-¡Seguro! Espera ahí que voy a buscar el cajoncito.
Minguito había crecido mucho. Para subir a su silla se hacía necesario
colocar debajo el cajoncito de lustrar.
-Listo, ahora vamos a conversar.
Desde lo alto me sentía el rey del mundo. Paseaba la vista por el
paisaje, por el pastizal, por los pájaros que venían a buscar comida allí. De
noche, ni bien la oscuridad iba llegando, otro Luciano comenzaba a dar
vueltas por encima de mi cabeza, tan alegre, como si fuese un aeroplano del
Campo dos Alfonsos. Al comienzo, hasta Minguito se admiró de que yo no
tuviese miedo del murciélago, porque en general todos los chicos tenían
terror. Pero hacía días que Luciano no aparecía. Seguramente había
encontrado otros "campos dos alfonsos" en otros lugares.

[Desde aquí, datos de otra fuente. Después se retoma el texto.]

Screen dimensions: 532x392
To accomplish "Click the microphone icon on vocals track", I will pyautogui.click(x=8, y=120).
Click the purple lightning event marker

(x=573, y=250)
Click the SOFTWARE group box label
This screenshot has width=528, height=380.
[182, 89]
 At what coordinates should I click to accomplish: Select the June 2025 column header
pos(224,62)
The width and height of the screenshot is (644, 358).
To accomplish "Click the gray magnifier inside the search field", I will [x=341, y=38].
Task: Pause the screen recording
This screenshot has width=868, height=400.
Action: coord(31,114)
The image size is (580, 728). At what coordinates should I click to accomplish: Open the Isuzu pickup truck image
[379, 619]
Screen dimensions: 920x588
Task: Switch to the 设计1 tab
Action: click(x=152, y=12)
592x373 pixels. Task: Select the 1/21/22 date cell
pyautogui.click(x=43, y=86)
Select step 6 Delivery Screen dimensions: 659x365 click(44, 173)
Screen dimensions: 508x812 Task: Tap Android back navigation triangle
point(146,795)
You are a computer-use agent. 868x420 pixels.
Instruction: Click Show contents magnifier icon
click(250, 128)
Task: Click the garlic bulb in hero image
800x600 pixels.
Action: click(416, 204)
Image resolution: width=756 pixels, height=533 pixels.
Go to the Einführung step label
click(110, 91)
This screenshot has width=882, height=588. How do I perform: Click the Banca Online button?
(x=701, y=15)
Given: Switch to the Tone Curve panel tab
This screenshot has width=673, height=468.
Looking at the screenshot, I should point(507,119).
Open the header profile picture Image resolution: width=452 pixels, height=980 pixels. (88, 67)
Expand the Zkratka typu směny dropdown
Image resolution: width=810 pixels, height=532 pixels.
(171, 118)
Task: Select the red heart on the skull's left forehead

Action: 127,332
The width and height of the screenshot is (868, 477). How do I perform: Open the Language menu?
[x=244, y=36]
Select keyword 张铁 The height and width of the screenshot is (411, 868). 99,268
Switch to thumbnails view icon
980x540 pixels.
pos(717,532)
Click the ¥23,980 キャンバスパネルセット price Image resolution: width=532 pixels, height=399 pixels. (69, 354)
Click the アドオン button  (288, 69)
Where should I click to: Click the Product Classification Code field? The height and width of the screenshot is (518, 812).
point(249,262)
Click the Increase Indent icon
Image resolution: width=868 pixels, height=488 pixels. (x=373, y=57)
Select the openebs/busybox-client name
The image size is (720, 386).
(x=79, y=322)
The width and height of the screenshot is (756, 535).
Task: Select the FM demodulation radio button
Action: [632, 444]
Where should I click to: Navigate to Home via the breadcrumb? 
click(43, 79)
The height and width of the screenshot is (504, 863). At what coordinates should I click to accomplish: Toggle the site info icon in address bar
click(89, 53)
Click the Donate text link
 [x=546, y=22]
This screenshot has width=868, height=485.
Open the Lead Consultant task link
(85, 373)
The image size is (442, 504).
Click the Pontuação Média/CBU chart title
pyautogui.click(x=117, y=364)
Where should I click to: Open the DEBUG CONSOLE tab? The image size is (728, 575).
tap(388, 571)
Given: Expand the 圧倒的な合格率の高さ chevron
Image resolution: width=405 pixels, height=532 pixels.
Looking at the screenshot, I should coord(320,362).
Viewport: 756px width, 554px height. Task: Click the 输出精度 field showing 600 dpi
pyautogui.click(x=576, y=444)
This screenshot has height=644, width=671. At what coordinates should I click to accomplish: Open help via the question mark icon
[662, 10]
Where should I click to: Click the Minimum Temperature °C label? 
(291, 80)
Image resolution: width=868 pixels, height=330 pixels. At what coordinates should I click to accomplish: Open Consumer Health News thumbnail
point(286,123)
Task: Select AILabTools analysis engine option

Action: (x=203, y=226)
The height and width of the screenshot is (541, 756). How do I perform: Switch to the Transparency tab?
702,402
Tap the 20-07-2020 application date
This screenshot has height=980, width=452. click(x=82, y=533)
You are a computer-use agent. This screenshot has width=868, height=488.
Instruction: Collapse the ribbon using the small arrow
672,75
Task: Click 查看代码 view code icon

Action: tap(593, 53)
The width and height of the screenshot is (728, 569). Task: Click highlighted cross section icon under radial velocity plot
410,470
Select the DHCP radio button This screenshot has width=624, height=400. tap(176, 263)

-Viste, Minguito, las guayaberas de la casa de la Negra Eugenia ya
comienzan a amarillear. Las guayabas ya están en tiempo. Lo malo es que
ella me agarra. Minguito. Hoy ya recibí tres coscorrones. Estoy aquí porque
me pusieron en penitencia...
Pero el diablo me dio la mano para descender y me empujó hasta la
cerca de las plantas. El vientecito de la tarde comenzó a traer o inventar el
olor de las guayabas hasta mi nariz. Mira aquí, aparta un gajito ahí, escucha
que no haya ruido... y el diablo hablando: "Anda, tonto, ¿no ves que no hay
nadie? A esta hora ella debe haber ido a la despensa de la japonesa. ¿Don
Benedicto? ¡Nada! El está casi ciego y sordo. No ve nada. Te da tiempo a
escapar si te descubre...".
Seguí la cerca hasta el zanjón y me decidí. Antes le indiqué por señas a
Minguito que no hiciera barullo. En ese momento mi corazón se había
acelerado. La Negra Eugenia no era para jugar. Tenía una lengua que solo
Dios sabía. Venía paso a paso, sin respirar, cuando su vozarrón partió desde
la ventana de la cocina.
-¿Qué es eso, chico?
Ni siquiera tuve la idea de mentir diciéndole que había ido a buscar una
pelota. Me lancé a la carrera y, ¡listo!, salté dentro del zanjón. Mas allá
adentro me esperaba otra cosa. Un dolor tan grande que casi me hizo gritar;
pero si lo hacía recibiría doble castigo: primero, por haber huido de la
penitencia; segundo, porque estaba robando guayabas en casa del vecino.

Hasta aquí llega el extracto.